#### Listed entries:
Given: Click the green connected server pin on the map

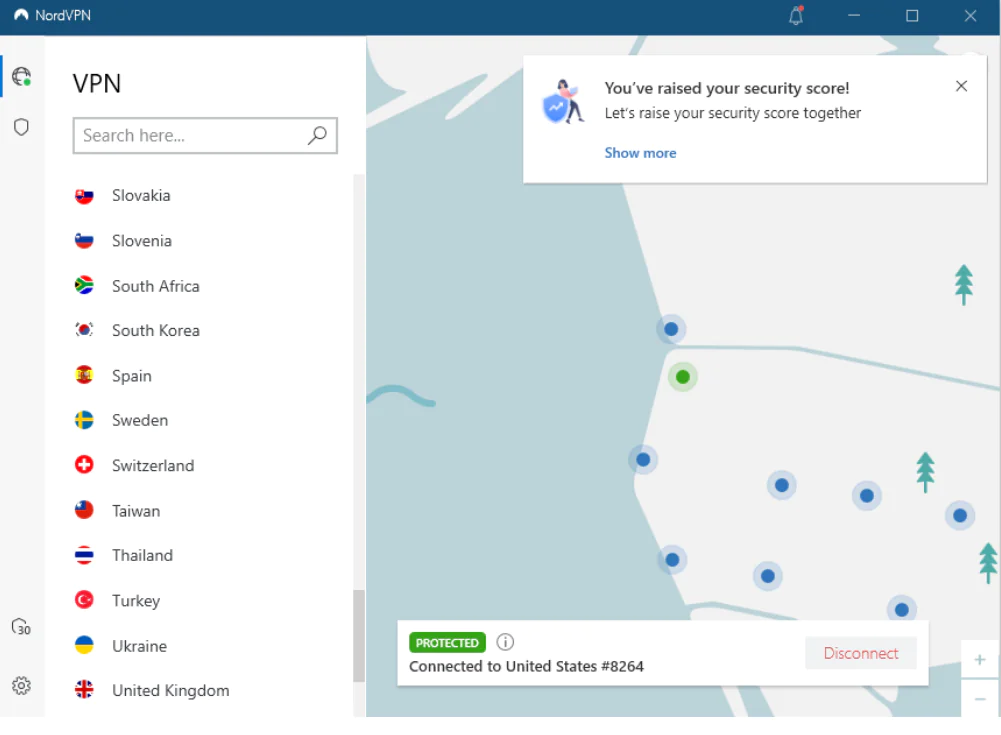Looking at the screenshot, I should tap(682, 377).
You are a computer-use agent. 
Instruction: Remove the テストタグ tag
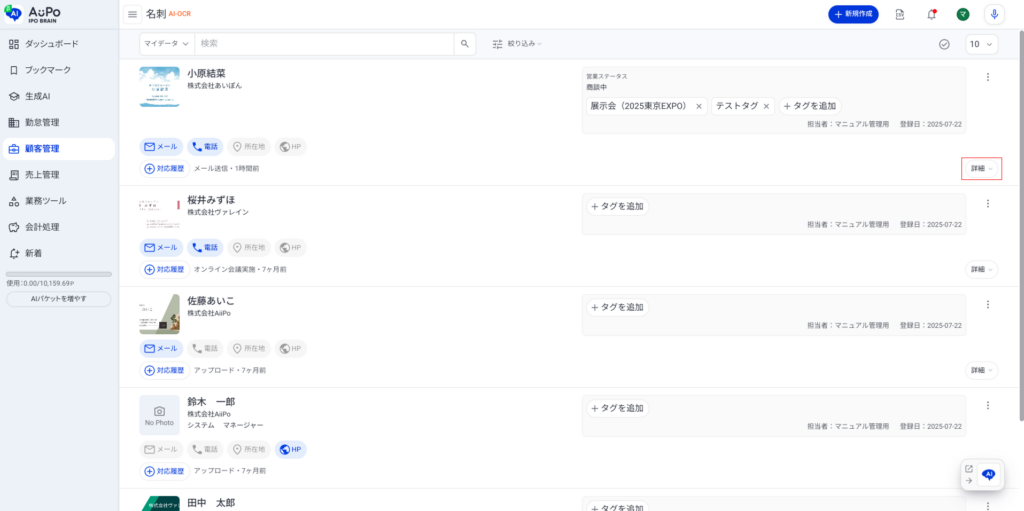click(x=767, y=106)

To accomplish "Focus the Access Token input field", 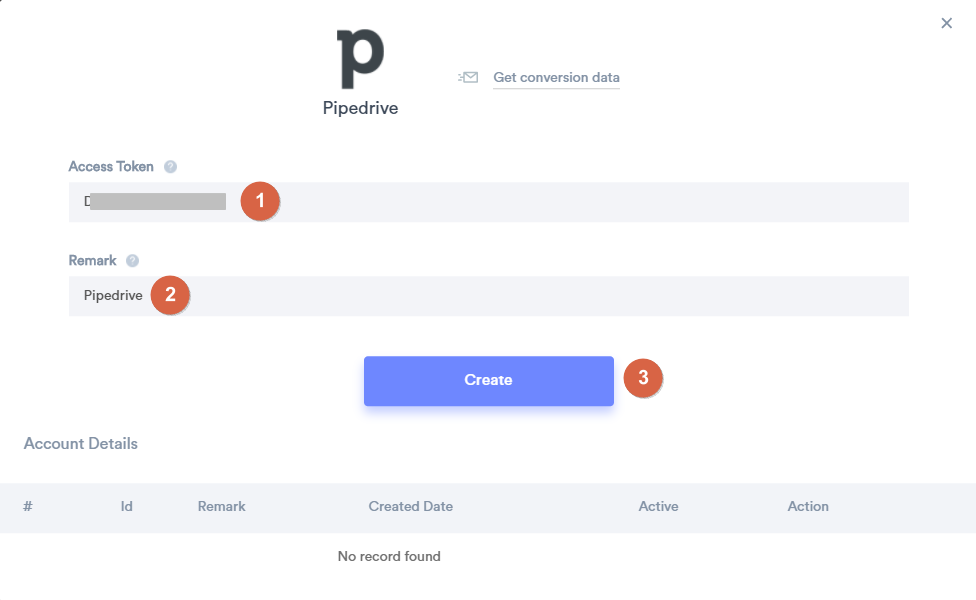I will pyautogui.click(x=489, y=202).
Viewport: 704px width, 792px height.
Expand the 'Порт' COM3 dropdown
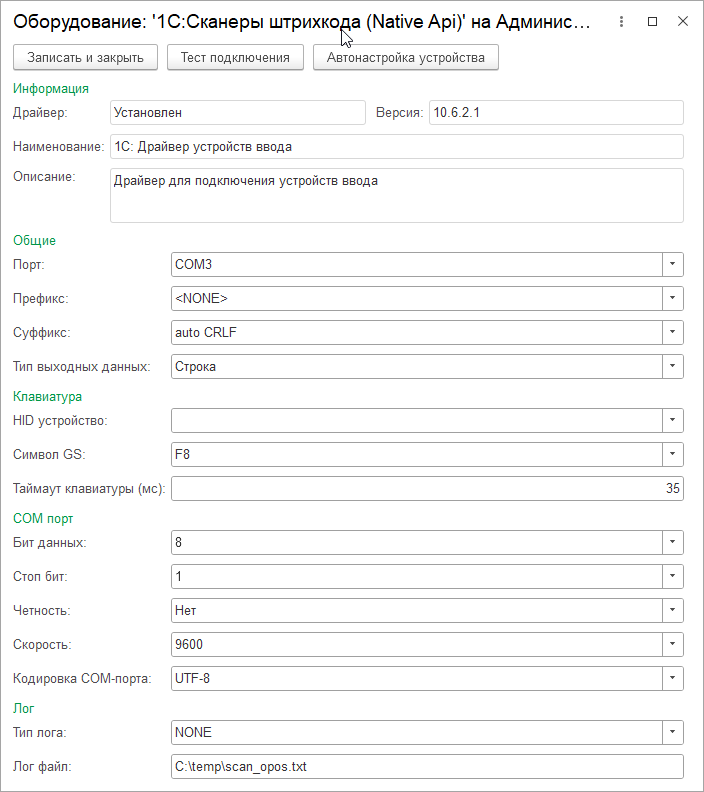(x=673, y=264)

#### Exercise instructions:
The answer is to be the lines from the line that contains "Viewport: 704px width, 792px height." through the last line of the material, retyped exactly, both included, with pictures left out, please.

#### Written solution:
Viewport: 704px width, 792px height.
Expand the 'Порт' COM3 dropdown
(x=673, y=264)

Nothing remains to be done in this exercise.